---------- Data shown

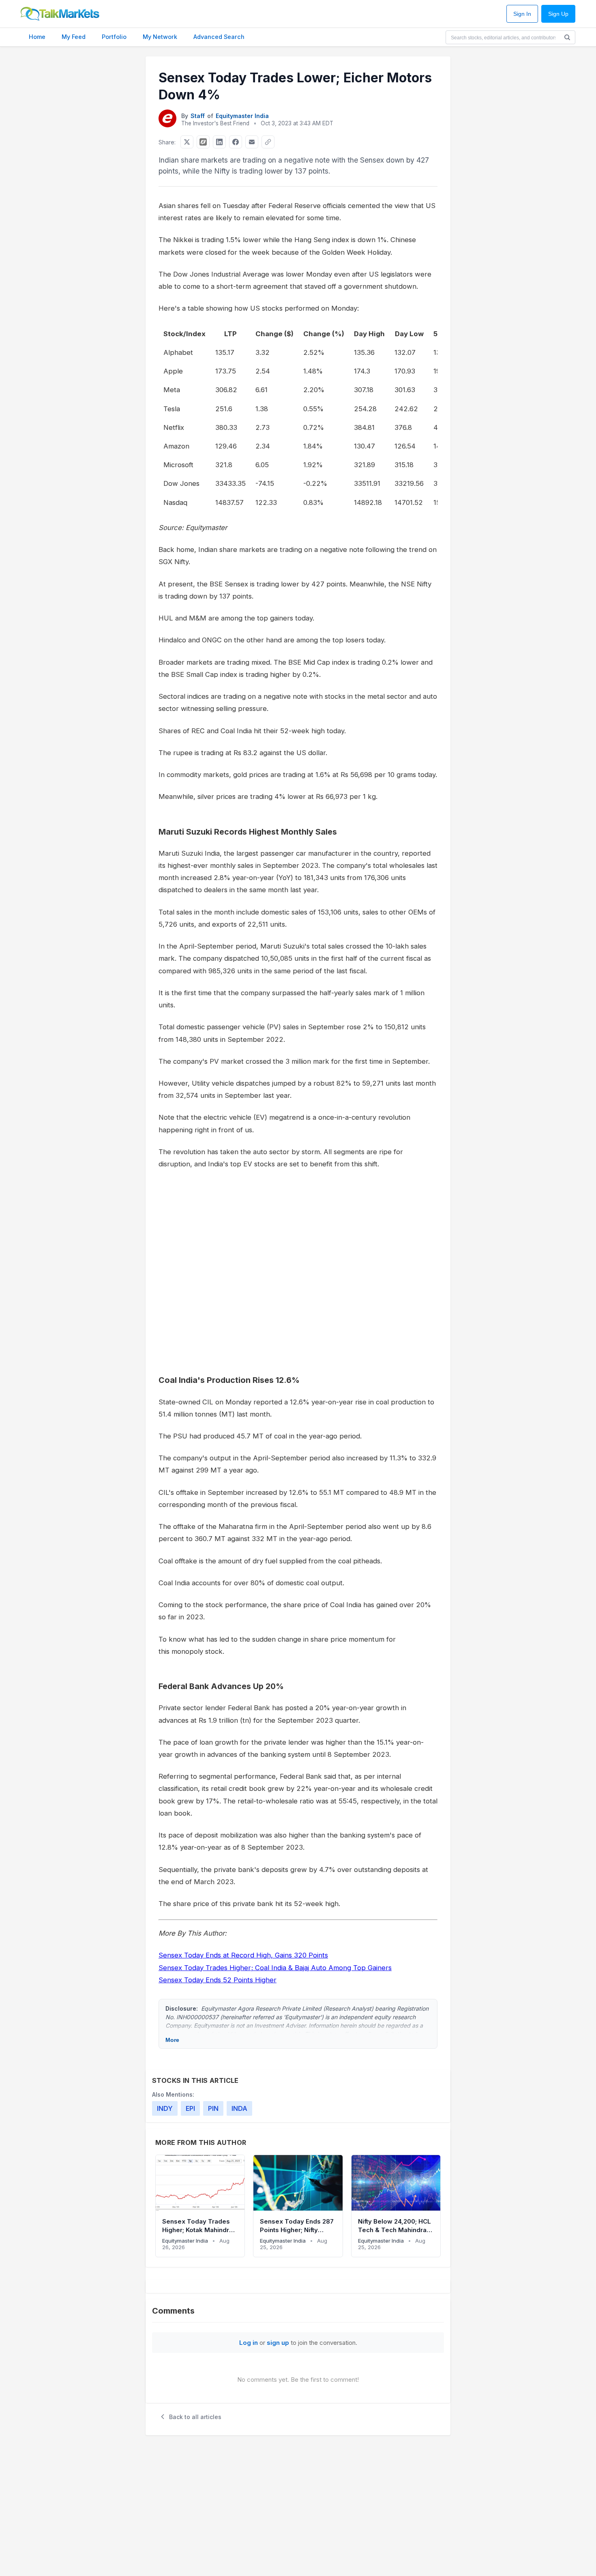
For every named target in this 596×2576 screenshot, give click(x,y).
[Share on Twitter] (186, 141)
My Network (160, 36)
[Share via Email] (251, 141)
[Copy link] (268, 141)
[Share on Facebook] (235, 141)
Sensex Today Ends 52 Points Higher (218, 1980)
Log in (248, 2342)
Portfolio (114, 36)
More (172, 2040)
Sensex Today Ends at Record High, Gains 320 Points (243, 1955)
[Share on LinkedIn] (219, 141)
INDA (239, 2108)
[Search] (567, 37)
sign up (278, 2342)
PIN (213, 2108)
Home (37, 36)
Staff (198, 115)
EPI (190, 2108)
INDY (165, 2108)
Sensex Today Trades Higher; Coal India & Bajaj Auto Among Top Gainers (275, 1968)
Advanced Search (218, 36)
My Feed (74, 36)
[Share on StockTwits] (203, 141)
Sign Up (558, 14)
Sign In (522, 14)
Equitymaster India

--------------------
---------- Data shown

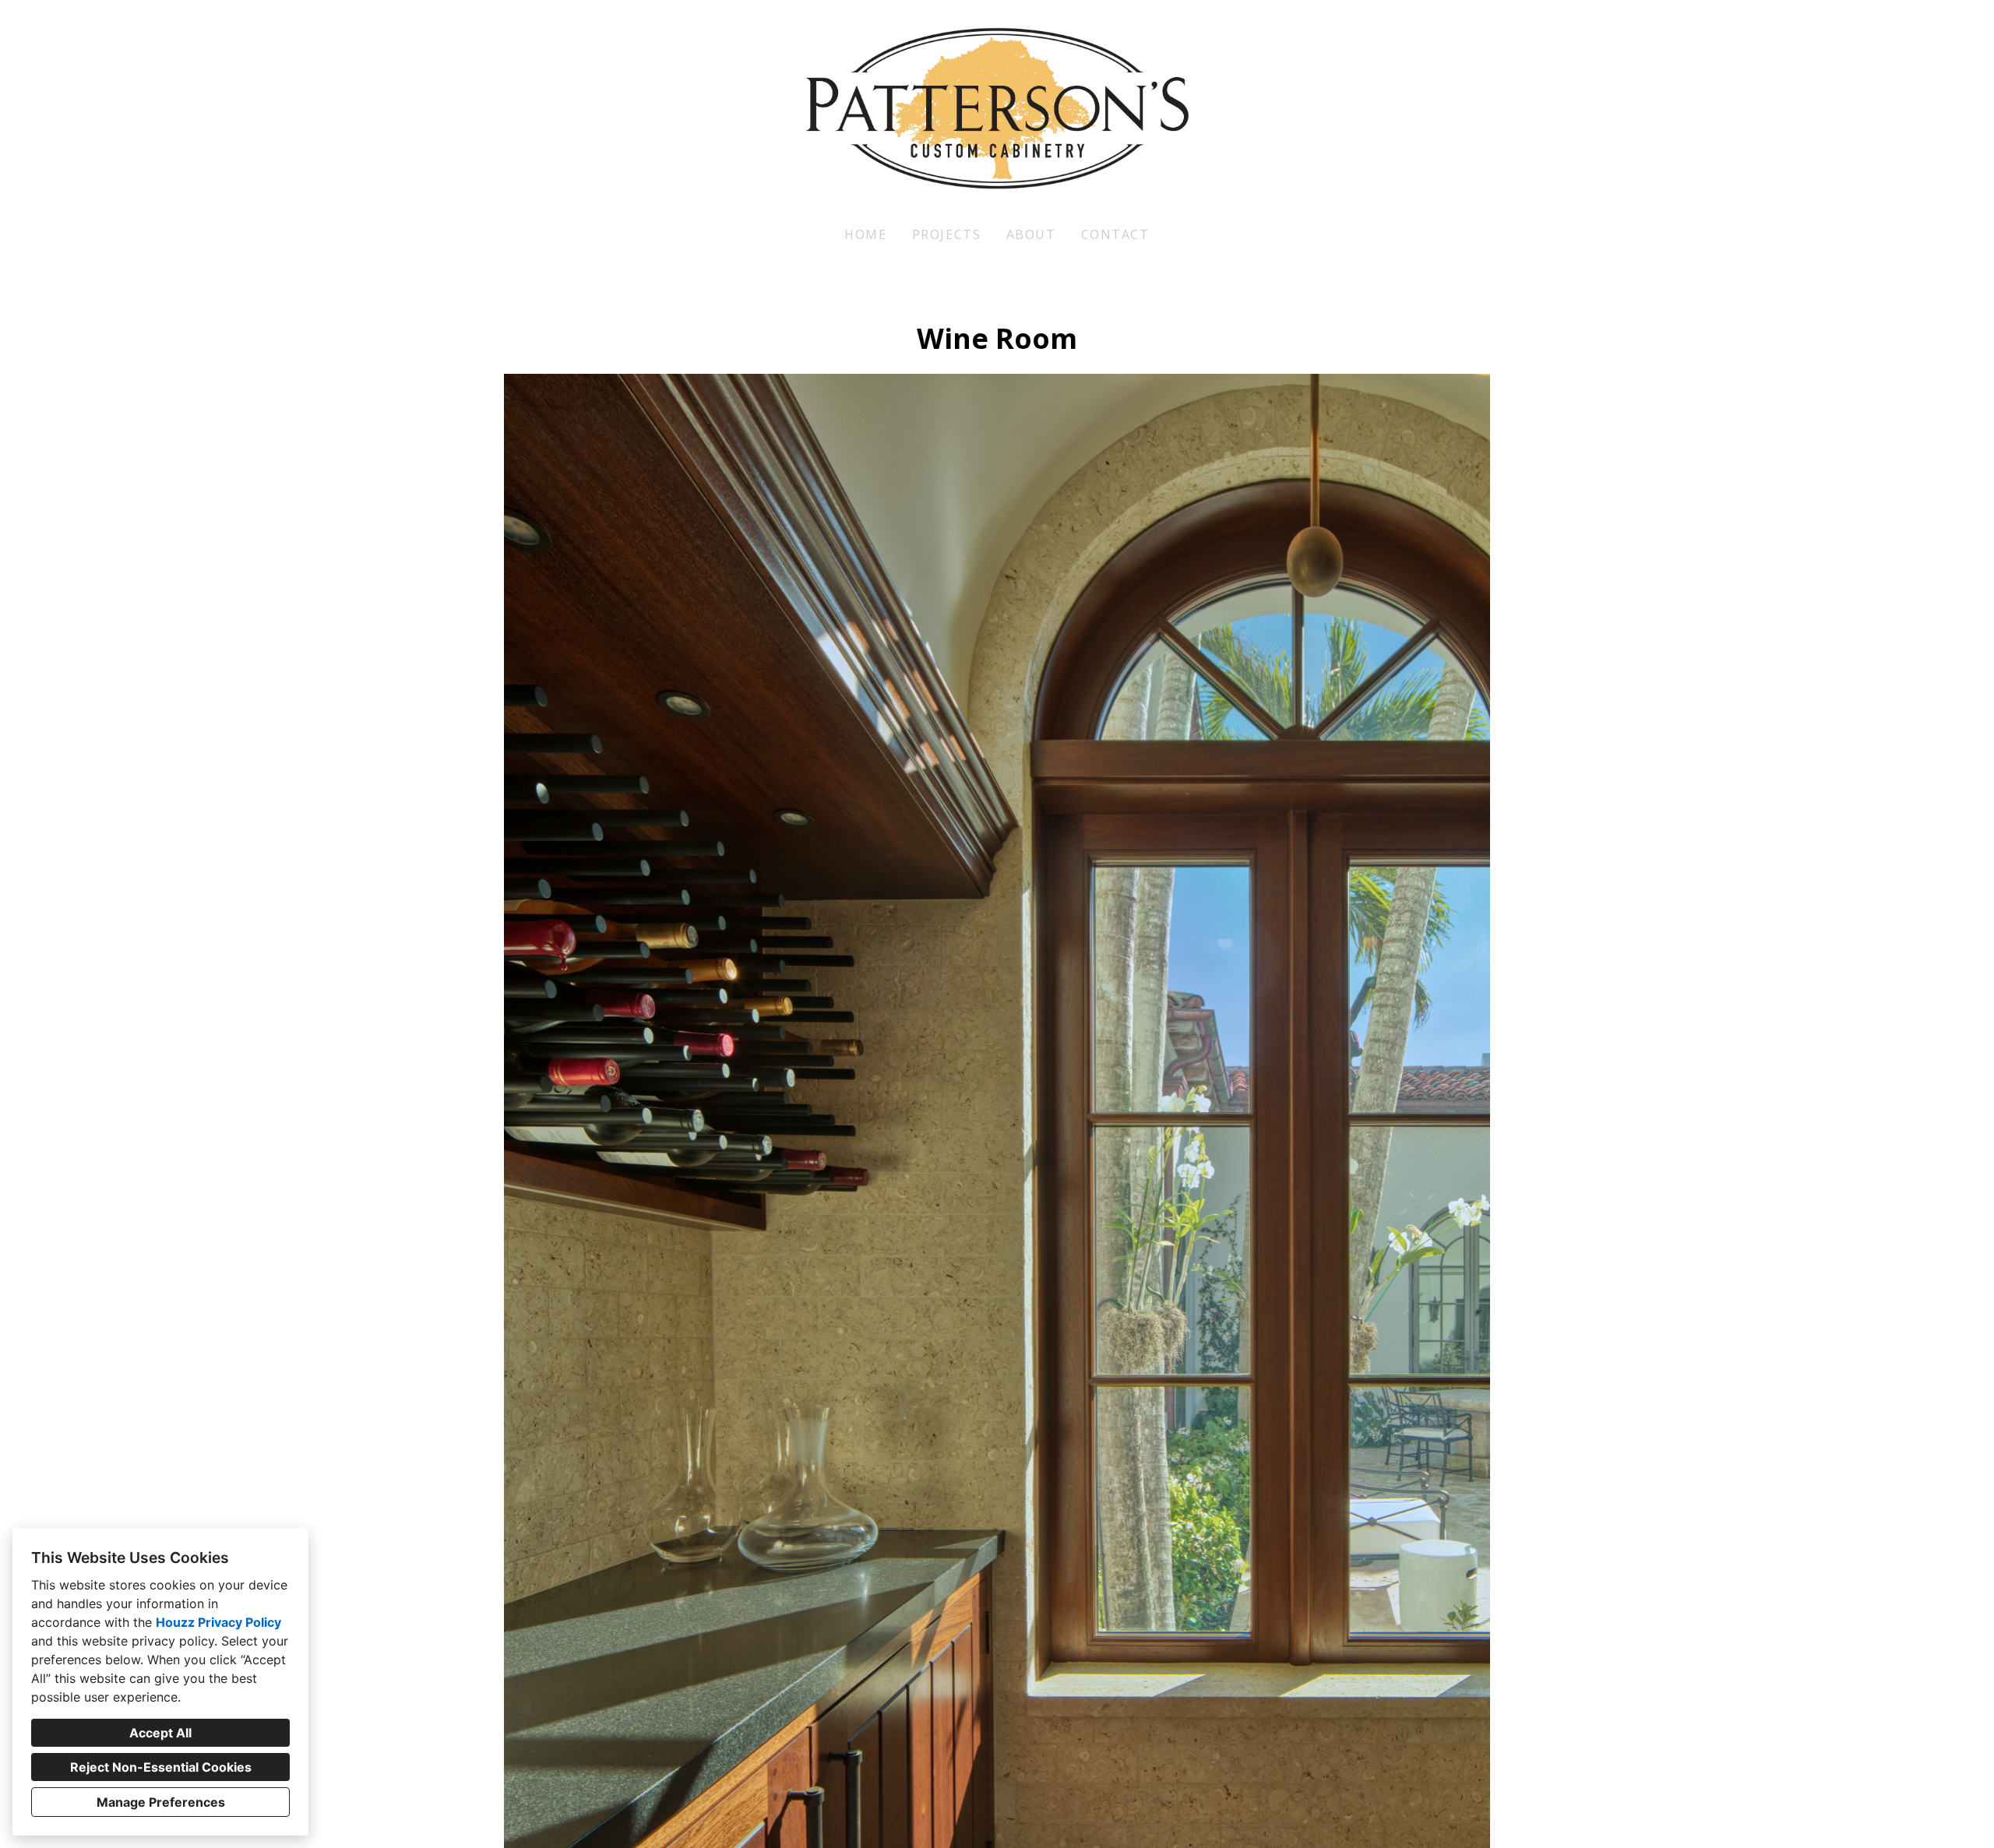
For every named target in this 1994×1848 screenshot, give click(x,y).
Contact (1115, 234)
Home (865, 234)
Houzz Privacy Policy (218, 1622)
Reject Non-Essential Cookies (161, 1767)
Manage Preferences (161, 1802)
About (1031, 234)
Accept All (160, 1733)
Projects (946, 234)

--------------------
---------- Data shown

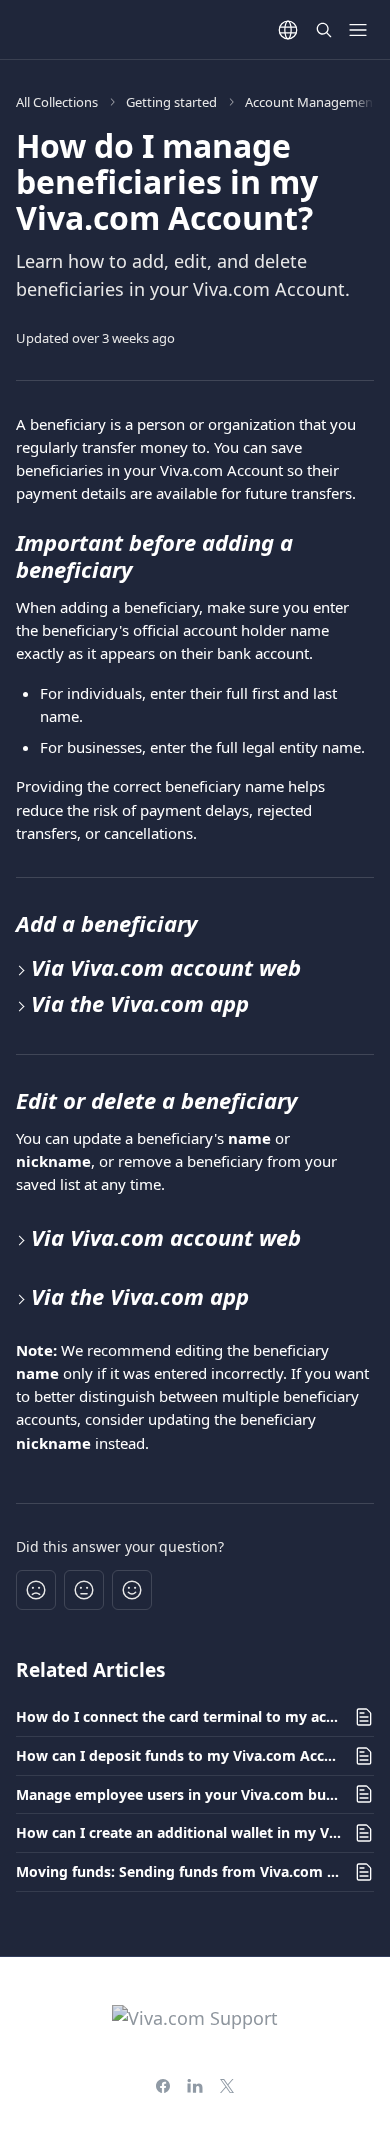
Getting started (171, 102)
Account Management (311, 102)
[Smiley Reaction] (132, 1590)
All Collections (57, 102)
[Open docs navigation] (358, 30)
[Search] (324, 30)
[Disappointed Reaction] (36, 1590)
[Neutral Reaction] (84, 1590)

--------------------

* [Required action] Retype exactly the lines of the data above that fall between the line with "For every named target in this 1994×1848" and the line with "Projects (946, 234)", inclusive, and add nothing.

* [Reply to the task]
For every named target in this 1994×1848 screenshot, give click(x,y).
Contact (1115, 234)
Home (865, 234)
Houzz Privacy Policy (218, 1622)
Reject Non-Essential Cookies (161, 1767)
Manage Preferences (161, 1802)
About (1031, 234)
Accept All (160, 1733)
Projects (946, 234)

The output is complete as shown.